Impoundments On Trout Streams
- Fish for fish species other than trout without a trout license on Dockery and Rock Creek lakes.
- Fish at night, except on Dockery and Rock Creek lakes. See Trout Fishing Hours for details.
- If you fish for or possess trout, you must possess a trout license. If you catch a trout and do not possess a trout license you must release the trout immediately.
- State park visitors are not required to have a trout license to fish in the impounded waters of the Park. However, those visitors wishing to harvest trout will need to have a trout license in their possession.
Delayed Harvest Streams
Anglers fishing delayed harvest streams must release all trout immediately and use and possess only artificial lures with one single hook per lure from Nov. 1–May 14 annually. The use of additional “dropper” lures on one line is permitted as long as each lure contains one single hook. These restrictions do not apply from May 15–Oct. 31 of each year. The following streams are delayed harvest streams:
- Amicalola Creek from County Road 192 (Steele Bridge Road) downstream to GA Hwy 53.
- Chattahoochee River from Sope Creek (off Columns Drive) downstream to US Hwy 41 (Cobb Parkway).
- Chattooga River from GA Hwy 28 bridge upstream to the mouth of Reed Creek.

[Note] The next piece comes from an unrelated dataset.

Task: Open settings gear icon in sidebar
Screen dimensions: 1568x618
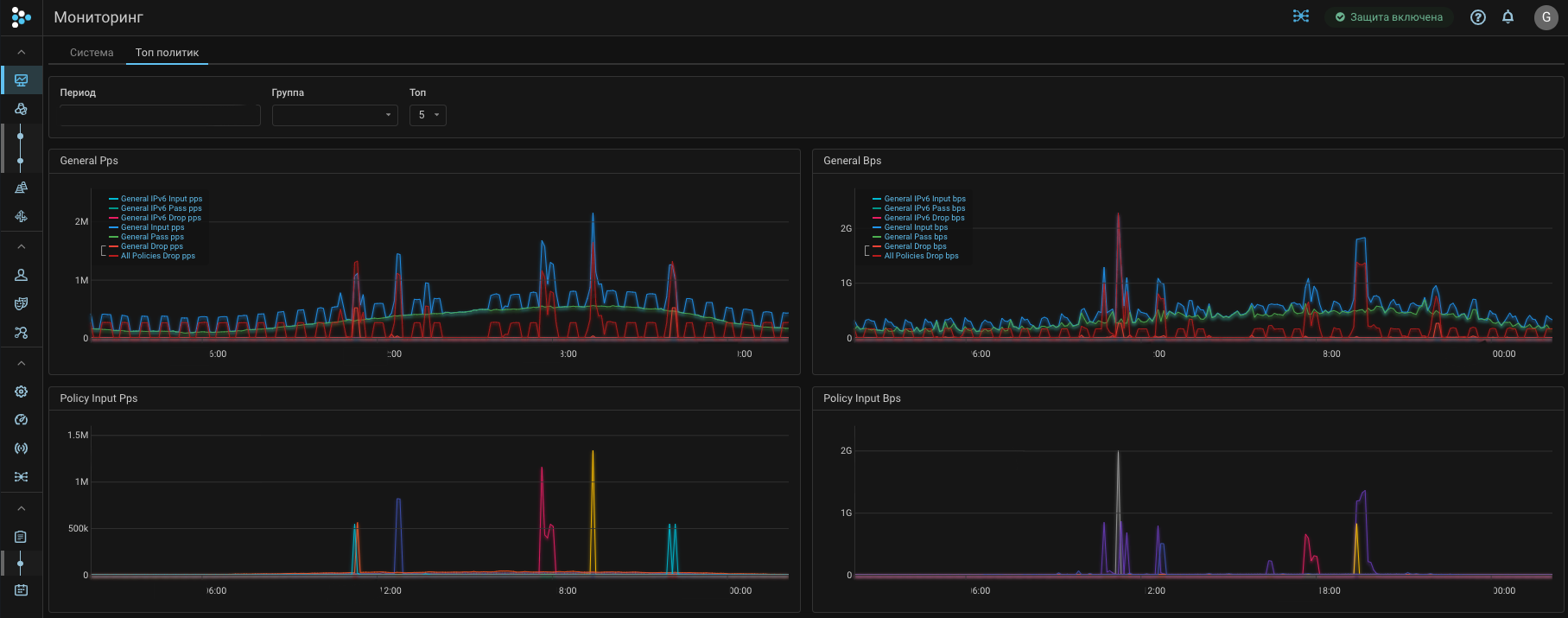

- Smith Creek on Unicoi State Park from Unicoi Dam downstream to the Unicoi State Park property boundary.
- Toccoa River on U.S. Forest Service land from 0.4 miles above the Shallowford Bridge upstream to a point 450 feet upstream of the Sandy Bottom Canoe Access.
Artificial Lures Only
In streams listed here only artificial lures may be used. It is unlawful to possess any other type bait on an “artificial lures only” stream (see Definitions).
- Chattahoochee River from GA Hwy 20 to the boat ramp at the National Park Service Medlock Bridge Park immediately upstream of GA Hwy 141.

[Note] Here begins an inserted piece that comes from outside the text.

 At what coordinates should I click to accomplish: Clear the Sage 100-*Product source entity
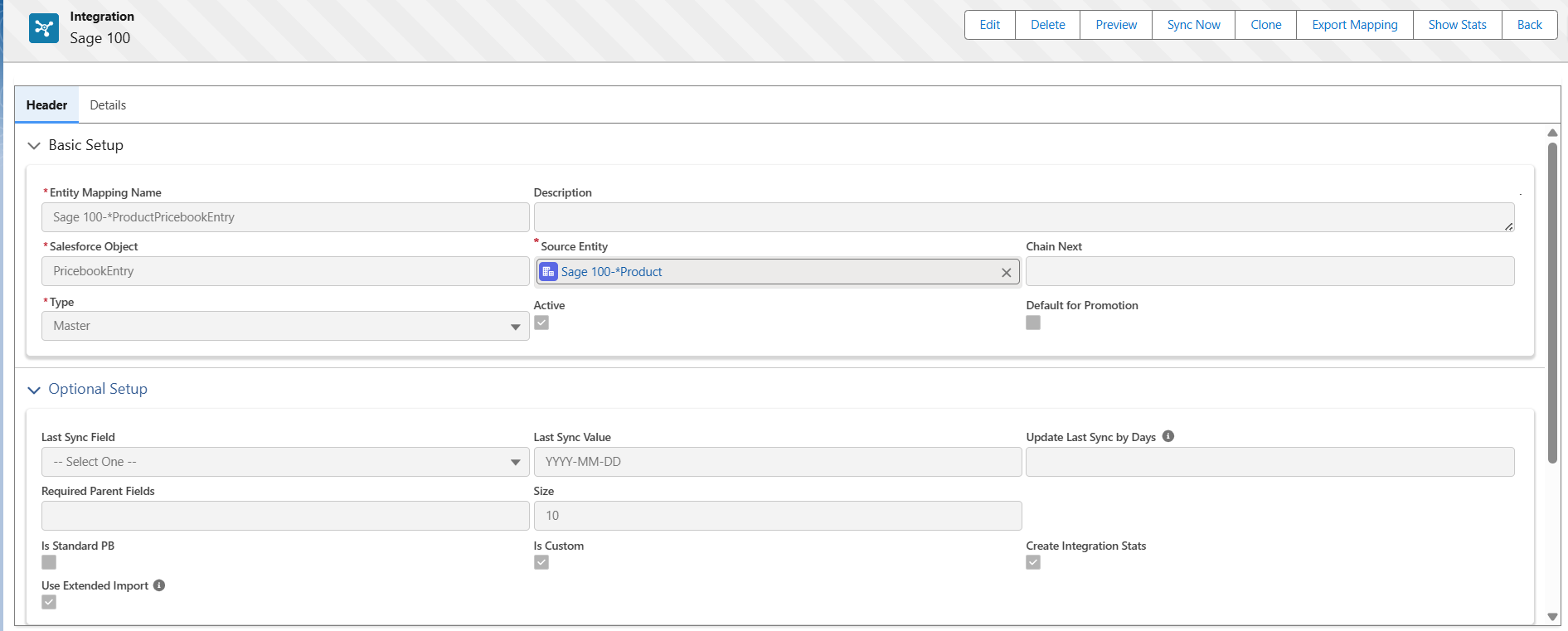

- Coleman River and its tributaries from its junction with the Tallulah River upstream to Forest Service Bridge No. 54.
- Conasauga River and its tributaries (except Jacks River watershed) upstream of the Georgia-Tennessee state line are restricted to using only artificial lures from Nov. 1 through the last Saturday in March of each year.
- Hoods Creek and its tributaries on the Warwoman WMA.
- Jones Creek and its tributaries on US Forest Service property.
- Mountaintown Creek and its tributaries upstream of Mountaintown Creek Watershed Structure No. 2 (Hills Lake).
- Noontootla Creek and its tributaries on Blue Ridge WMA. Note: All trout less than 16 inches in length caught from this section of Noontootla Creek must be released immediately.
- Stanley Creek and its tributaries on the Rich Mountain WMA.
- Walnut Fork Creek and its tributaries on the Warwoman WMA.
Other Trout Stream Regulations
That portion of Moccasin Creek between Lake Burton Hatchery water intake and a sign marking the approximate normal pool level of Lake Burton is restricted to anglers under 12 years of age and holders of Honorary Licenses.
Smithgall Woods-Dukes Creek Conservation Area
Dukes Creek and its tributaries within the Dukes Creek Conservation Area are open to fishing year round by reservation only. For reservations call 706-878-3087.
- Only artificial lures with barbless hooks may be used or possessed on the portion of Dukes Creek and its tributaries in White County on the Conservation Area, including the GA Hwy 75 Alternate right-of-way. Possession of any bait, lure, or gear not legal for use on the stream is unlawful.
- All fish caught from Dukes Creek and its tributaries in White County on the Conservation Area, including the GA Hwy 75 Alternate right-of-way, must be immediately released where caught.
- No trout may be possessed while fishing on any stream on the Conservation Area or the GA Hwy 75 Alternate right-of-way.
- Size limits: 22 inches for brown and rainbow trout and 18 inches for brook trout. It is a violation to possess a trout smaller than these limits while fishing on Waters creek.